The National Assn. of Home Builders said its sentiment index declined 3 points in September to 30, the lowest level since February 1991, when the economy was in recession.
The Commerce Department’s current account report and the Treasury Department’s capital flows report measure what world financial leaders call trade imbalances.
Some experts worry that the huge U.S. current account gap could trigger a rapid fall in the value of the dollar, sending shockwaves through the world economy.
The current account shortfall totaled $218.4 billion in the second quarter, the Commerce Department said, larger than Wall Street forecasts of $214 billion.

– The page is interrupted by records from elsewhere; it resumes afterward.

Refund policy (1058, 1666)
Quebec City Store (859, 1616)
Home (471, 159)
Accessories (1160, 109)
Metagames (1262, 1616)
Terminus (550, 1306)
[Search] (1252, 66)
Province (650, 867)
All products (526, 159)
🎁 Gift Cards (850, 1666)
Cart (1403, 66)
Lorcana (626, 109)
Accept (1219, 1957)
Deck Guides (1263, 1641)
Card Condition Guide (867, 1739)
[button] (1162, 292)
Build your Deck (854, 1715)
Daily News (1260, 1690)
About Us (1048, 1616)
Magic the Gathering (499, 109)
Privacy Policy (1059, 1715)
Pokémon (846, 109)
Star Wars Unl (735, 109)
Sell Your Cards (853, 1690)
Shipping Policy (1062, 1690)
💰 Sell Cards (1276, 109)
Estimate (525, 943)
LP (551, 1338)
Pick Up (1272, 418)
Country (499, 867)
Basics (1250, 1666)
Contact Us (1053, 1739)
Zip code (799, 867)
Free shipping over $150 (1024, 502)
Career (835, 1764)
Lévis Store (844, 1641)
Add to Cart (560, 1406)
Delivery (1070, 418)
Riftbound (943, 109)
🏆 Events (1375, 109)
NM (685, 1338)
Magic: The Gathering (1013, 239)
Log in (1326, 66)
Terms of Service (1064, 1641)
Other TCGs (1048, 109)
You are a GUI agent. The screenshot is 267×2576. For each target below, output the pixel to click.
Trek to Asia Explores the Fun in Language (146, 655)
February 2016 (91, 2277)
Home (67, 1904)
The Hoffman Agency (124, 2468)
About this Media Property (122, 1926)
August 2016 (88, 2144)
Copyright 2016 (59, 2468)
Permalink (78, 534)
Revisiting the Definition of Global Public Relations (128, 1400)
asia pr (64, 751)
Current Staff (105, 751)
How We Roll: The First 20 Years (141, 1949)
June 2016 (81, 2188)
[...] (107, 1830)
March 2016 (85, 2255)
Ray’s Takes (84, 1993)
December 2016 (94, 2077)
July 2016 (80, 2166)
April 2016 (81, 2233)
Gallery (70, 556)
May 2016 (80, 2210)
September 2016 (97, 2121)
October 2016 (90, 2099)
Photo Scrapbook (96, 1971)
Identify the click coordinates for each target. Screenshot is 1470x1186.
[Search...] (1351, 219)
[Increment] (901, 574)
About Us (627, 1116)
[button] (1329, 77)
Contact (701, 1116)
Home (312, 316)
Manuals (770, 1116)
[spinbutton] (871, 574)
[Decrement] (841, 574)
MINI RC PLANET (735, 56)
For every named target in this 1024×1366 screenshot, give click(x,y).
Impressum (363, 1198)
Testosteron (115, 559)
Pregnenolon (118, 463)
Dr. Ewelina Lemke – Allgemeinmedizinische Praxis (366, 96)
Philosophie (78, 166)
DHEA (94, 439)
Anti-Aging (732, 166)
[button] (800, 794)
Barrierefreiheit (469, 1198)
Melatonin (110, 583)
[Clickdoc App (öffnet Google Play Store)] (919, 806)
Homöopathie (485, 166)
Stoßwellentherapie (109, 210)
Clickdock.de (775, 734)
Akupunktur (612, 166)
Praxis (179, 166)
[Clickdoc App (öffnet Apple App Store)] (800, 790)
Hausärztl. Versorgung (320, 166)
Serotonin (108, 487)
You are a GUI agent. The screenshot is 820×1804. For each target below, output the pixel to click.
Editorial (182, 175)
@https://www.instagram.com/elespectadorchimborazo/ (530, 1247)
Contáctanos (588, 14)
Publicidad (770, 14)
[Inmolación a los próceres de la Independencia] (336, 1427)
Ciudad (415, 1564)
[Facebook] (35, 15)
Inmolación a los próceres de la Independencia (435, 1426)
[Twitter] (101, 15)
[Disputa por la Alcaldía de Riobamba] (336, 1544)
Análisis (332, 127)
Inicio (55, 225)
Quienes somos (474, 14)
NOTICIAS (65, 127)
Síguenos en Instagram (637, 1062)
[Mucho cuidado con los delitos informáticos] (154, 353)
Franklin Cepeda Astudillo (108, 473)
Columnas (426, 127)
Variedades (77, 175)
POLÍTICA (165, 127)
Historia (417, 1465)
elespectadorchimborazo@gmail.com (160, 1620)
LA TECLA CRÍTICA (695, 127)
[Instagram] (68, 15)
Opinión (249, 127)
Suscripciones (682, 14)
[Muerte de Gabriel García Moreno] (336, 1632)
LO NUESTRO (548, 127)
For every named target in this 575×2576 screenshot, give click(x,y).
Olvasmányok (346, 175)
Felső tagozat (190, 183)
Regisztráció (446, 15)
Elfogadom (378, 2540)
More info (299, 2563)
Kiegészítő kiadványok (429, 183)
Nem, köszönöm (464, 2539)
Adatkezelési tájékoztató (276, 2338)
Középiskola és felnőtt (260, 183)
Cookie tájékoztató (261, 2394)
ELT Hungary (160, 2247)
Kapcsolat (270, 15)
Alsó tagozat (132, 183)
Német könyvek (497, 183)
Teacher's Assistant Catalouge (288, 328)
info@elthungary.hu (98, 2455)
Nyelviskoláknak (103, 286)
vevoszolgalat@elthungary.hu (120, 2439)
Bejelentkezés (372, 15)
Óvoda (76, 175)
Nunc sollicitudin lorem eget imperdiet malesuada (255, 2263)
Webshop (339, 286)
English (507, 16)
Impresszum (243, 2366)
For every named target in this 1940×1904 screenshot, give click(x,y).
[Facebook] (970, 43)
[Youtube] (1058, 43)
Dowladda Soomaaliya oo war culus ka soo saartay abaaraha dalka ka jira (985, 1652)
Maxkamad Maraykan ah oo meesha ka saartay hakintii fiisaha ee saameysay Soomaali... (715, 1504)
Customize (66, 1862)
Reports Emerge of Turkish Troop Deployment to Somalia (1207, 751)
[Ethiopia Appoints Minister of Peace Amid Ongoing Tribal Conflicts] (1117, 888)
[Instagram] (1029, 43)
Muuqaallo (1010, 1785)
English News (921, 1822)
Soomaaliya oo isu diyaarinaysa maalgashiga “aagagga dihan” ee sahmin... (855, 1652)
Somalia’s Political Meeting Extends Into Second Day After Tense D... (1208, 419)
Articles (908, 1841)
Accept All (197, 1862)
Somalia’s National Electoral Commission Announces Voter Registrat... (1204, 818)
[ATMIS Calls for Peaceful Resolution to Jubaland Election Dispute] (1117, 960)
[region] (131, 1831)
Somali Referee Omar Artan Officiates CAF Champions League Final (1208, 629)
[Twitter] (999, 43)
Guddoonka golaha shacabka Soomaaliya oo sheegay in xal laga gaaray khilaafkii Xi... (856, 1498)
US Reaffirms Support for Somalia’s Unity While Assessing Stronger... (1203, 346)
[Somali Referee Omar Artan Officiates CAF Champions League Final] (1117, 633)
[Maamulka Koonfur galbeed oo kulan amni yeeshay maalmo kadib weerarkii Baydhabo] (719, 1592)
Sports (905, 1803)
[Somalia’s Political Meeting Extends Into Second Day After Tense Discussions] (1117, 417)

The government also raised its estimate of the first-quarter current account deficit to $213.2 billion from a previously reported $208.7 billion.
The current account is the broadest measure of U.S. trade with the rest of the world, including trade in goods and investment flows. The deficit totaled 6.6% of gross domestic output, the same as in the first quarter and down from a record 7% in the last three months of 2005.
The Treasury said net flows of capital to the U.S. fell to $32.9 billion in July, less than half of the U.S. trade deficit that month.
Analysts were expecting net inflows of $70 billion, and the smaller-than-expected July figure sparked fears of a waning appetite for U.S. debt.